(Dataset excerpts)
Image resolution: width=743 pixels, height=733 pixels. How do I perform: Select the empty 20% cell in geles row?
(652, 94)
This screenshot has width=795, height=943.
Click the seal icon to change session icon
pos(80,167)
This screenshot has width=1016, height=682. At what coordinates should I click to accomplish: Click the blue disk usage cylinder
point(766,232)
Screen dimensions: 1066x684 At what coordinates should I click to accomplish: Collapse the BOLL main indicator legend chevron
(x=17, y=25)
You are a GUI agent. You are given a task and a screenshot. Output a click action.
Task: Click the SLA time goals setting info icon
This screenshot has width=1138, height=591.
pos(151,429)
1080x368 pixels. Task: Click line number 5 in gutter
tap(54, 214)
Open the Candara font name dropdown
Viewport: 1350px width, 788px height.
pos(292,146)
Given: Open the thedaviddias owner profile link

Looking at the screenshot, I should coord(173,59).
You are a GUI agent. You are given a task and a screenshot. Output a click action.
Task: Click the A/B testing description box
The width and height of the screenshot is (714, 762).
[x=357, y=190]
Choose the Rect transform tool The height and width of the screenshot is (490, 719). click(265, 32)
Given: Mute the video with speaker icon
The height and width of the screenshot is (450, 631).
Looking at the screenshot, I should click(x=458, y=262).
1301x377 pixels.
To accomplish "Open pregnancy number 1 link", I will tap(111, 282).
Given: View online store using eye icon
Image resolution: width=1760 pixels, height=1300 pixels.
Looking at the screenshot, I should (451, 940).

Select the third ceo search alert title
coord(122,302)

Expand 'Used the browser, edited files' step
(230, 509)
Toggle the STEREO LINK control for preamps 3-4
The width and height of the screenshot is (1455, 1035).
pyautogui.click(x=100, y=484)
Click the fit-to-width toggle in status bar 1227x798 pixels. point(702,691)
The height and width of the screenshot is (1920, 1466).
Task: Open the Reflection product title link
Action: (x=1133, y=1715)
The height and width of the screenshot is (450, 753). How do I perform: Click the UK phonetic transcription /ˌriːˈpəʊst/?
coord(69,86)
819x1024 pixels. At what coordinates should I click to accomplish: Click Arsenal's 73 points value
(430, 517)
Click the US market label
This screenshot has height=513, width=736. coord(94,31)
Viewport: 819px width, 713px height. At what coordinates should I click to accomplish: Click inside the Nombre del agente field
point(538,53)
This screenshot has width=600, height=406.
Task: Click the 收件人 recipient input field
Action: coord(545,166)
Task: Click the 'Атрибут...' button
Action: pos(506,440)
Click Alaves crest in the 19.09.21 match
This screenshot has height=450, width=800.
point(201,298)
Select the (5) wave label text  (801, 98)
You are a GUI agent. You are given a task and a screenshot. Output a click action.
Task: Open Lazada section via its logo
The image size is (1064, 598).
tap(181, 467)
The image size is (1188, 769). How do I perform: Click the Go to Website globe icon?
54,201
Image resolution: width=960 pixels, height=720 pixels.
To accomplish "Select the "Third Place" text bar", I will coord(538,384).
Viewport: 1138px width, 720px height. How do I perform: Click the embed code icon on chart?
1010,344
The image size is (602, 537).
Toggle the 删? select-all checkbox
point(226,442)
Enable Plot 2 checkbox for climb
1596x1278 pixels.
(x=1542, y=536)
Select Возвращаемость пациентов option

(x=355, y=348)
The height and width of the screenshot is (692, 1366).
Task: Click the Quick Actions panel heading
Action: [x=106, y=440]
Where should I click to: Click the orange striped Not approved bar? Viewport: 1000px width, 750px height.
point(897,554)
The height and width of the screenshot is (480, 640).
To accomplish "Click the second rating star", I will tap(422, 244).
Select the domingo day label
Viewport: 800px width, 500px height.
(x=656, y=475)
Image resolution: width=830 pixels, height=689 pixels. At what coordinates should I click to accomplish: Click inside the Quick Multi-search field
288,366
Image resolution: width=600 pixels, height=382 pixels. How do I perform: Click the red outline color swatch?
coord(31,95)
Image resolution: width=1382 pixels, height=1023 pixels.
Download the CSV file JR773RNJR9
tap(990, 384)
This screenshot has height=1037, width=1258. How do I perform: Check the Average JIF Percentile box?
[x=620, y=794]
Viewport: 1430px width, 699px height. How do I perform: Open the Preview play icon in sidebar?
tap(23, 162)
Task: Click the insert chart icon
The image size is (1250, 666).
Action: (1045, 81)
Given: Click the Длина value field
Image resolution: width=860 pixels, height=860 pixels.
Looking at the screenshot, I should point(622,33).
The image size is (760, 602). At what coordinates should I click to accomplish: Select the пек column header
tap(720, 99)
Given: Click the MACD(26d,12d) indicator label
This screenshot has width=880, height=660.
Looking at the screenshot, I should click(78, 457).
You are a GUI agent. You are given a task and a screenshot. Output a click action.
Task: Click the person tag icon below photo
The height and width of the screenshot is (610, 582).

Work to complete:
Return every line of the data above in which "text" appears.

Task output:
Select the (5) wave label text  (801, 98)
To accomplish "Select the "Third Place" text bar", I will coord(538,384).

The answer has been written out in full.